Sur quel outil vous appuyez-vous pour déterminer les besoins de formation des sages-femmes en santé mentale ?

Il s’agit d’une recherche-action au cours de laquelle sont interrogés l’ensemble des acteurs concernés : parents ; sages-femmes, gynécologues-obstétriciens, auxiliaires de puériculture ; médecins généralistes, pédiatres, puéricultrices ; professionnels de santé mentale. Et ce, pour identifier des pistes d’amélioration de la prise en charge de la dépression périnatale, dont la formation des sages-femmes à la santé mentale en période périnatale. En outre, afin de concevoir un programme de formation répondant aux attentes des professionnels, des entretiens individuels et des focus groups (entretiens collectifs) seront réalisés et analysés de façon qualitative.
 

Quels sont les objectifs de ce programme de formation ?

En premier lieu, je souhaite améliorer la connaissance que les sages-femmes ont de la santé mentale en période périnatale pour leur permettre d’être plus à l’aise sur le sujet et donc de l’aborder plus facilement avec les mères.
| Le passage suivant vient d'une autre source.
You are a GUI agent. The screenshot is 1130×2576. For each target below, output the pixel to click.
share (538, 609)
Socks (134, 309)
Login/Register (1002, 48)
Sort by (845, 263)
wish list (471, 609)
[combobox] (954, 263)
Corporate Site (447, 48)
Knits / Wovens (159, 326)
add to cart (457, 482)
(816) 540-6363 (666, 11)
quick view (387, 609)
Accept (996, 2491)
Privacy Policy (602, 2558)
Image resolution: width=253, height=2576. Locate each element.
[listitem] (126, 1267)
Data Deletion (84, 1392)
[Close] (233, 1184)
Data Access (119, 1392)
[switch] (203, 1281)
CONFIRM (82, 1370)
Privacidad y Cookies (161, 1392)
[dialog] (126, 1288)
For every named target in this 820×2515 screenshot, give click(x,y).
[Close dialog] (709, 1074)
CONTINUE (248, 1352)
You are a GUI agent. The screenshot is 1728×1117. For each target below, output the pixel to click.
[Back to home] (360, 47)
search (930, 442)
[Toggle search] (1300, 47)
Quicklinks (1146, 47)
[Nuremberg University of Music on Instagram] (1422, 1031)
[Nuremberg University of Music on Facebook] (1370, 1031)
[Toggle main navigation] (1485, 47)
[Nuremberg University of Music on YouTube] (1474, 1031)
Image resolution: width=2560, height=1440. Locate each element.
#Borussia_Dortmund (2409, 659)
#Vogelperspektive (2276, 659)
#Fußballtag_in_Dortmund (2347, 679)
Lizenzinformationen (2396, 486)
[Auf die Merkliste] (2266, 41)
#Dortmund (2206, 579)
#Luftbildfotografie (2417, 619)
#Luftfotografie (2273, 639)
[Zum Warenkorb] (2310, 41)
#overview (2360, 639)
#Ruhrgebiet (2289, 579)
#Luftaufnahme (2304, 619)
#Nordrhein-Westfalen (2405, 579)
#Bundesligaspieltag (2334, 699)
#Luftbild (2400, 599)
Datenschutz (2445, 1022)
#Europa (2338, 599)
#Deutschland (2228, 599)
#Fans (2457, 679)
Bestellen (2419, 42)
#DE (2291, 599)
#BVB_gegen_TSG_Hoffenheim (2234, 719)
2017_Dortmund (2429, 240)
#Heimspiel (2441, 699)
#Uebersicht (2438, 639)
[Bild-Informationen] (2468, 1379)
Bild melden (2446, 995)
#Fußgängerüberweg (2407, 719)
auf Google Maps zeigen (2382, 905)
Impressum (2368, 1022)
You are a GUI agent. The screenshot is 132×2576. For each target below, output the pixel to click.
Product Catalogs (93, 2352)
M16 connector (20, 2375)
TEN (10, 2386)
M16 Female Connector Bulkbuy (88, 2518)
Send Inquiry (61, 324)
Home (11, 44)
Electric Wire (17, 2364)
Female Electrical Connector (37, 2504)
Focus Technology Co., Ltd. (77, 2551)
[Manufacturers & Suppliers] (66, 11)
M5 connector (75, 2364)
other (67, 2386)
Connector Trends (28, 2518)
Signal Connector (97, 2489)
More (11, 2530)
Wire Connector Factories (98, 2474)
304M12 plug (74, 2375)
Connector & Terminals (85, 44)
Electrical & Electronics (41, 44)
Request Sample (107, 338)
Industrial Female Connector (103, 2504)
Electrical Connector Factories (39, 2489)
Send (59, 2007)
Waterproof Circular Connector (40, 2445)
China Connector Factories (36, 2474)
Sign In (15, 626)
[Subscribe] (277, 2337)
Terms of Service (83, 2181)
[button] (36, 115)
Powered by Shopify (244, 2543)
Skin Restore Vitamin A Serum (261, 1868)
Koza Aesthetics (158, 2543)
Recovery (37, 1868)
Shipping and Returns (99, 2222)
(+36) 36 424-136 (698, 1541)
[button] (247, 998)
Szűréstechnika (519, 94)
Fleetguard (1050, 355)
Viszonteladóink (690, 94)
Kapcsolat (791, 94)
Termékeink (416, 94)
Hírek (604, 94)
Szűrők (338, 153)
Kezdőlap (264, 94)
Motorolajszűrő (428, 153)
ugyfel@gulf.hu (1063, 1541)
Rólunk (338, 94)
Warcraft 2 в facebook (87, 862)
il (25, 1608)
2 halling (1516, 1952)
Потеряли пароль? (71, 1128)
Les données de la recherche montrent d’ailleurs que la formation des sages-femmes à la santé mentale en période périnatale, comme l’utilisation d’auto-questionnaires de dépistage, aboutit en général à une meilleure détection et prise en charge des troubles psychiques périnataux.
 

De quelle manière ce programme sera-t-il déployé ?

Ce programme sera conçu pour une utilisation en présentiel ou en e-learning. Après évaluation de son efficacité, il sera déployé largement au niveau régional ou national pour devenir accessible au plus grand nombre de sages-femmes et étudiantes sages-femmes.